* _PROBLEM DESCRIPTION_:
Report back every line in the data that includes the string "computer".

* _EXERCISE INPUTS_:
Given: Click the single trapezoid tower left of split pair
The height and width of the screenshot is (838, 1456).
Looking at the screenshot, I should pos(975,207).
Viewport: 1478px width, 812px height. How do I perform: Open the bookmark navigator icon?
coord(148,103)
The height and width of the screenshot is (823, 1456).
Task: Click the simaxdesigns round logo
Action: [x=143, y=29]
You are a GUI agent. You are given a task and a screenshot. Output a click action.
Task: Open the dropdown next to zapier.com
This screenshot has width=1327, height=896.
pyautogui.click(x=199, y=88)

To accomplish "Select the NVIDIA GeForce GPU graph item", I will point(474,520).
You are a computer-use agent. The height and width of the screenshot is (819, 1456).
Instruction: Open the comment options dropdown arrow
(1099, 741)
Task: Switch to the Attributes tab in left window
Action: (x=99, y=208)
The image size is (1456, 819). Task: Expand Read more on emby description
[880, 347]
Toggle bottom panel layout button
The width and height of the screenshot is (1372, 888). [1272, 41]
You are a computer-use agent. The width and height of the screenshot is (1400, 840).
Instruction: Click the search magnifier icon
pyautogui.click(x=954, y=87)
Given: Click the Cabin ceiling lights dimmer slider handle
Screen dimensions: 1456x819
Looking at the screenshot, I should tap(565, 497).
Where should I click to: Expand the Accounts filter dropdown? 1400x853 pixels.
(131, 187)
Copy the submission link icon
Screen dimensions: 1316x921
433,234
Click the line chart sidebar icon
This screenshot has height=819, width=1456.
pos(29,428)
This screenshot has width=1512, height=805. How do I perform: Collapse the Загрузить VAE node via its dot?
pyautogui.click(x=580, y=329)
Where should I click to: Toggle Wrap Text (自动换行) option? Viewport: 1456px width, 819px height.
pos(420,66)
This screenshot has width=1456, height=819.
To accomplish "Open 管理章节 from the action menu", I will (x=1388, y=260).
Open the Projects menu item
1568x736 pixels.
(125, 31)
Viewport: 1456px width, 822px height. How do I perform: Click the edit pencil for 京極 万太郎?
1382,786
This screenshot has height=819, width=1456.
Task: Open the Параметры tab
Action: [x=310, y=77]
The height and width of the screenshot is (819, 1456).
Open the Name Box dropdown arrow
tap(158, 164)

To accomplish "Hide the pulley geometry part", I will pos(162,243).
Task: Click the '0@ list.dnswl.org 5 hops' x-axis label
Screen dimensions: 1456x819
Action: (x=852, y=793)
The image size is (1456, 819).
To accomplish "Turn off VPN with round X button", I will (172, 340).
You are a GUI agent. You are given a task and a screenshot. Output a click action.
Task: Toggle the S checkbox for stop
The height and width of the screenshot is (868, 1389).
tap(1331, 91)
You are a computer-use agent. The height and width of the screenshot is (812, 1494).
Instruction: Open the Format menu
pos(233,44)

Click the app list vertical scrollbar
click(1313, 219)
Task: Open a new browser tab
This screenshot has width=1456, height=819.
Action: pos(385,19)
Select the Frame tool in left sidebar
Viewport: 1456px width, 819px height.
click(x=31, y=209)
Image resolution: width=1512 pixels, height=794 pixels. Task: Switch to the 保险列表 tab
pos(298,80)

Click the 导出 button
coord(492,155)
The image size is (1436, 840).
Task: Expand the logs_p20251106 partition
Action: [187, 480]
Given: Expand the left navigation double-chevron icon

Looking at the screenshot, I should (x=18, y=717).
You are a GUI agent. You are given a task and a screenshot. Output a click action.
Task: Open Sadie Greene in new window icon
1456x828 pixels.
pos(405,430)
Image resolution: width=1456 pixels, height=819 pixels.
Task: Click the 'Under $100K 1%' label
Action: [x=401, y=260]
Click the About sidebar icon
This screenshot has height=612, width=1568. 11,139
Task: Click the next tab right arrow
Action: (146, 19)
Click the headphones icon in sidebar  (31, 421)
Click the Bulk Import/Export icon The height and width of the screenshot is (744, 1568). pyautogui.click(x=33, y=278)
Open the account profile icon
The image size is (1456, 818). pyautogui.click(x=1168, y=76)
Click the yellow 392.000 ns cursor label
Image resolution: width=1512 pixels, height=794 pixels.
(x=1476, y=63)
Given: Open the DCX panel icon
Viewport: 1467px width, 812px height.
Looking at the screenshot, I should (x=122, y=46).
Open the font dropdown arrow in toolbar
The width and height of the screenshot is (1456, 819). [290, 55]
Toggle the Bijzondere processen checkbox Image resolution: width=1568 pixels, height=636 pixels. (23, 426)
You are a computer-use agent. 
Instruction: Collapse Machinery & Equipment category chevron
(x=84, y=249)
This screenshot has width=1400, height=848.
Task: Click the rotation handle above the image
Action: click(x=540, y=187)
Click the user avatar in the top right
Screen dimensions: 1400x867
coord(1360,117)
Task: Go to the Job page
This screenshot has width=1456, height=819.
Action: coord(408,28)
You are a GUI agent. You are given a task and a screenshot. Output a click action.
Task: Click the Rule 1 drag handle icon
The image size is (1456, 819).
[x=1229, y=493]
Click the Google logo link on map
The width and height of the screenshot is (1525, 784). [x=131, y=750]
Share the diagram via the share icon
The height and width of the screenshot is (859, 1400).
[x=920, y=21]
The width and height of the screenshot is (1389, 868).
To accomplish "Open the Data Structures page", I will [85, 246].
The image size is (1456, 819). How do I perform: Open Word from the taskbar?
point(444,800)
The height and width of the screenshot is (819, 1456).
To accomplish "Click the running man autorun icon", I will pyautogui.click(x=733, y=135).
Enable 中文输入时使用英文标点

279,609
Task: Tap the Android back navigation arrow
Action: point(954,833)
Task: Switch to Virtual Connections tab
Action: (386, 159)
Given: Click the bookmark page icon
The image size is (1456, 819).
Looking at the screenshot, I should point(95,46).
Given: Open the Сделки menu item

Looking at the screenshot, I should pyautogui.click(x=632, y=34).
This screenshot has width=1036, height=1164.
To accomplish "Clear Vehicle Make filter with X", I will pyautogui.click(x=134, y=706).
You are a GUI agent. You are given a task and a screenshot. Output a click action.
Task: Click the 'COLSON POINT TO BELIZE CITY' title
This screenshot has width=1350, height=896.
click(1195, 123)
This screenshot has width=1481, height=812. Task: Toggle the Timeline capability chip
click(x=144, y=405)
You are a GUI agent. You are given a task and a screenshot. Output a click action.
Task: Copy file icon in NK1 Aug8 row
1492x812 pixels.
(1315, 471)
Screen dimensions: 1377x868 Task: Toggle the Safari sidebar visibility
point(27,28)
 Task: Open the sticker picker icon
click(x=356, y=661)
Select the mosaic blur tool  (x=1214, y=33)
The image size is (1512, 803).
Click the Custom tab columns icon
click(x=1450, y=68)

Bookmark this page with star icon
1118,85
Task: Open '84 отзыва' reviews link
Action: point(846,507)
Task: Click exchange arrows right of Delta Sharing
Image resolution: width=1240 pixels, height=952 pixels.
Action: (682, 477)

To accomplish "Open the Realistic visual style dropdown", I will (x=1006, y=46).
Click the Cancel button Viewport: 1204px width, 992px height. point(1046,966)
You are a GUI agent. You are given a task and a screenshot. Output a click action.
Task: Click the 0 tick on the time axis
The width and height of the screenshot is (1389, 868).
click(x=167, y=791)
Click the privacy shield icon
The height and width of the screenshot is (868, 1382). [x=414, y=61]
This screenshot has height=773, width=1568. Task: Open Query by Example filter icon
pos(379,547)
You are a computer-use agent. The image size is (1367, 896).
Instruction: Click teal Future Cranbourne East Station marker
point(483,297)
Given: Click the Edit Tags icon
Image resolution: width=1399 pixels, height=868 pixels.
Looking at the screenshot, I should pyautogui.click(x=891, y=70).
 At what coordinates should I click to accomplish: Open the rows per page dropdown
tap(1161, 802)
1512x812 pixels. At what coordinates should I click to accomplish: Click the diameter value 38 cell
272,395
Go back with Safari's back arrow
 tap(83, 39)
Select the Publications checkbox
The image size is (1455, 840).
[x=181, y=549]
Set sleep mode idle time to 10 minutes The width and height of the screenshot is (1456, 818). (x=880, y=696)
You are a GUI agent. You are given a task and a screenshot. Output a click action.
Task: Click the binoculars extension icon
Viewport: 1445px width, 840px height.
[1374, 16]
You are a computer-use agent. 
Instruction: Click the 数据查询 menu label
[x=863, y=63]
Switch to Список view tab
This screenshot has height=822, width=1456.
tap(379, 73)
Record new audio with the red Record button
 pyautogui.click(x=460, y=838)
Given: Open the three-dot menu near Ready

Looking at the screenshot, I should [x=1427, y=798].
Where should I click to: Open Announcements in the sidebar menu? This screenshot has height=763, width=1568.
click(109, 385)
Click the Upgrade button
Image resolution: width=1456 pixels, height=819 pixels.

* _COMPLETED TASK_:
You are a computer-use agent. The height and width of the screenshot is (819, 1456).
You are a computer-use agent. The width and height of the screenshot is (1400, 840).
You are a computer-use agent. The height and width of the screenshot is (812, 1494).
You are a computer-use agent. 
You are a computer-use agent. The image size is (1367, 896).
You are a computer-use agent. 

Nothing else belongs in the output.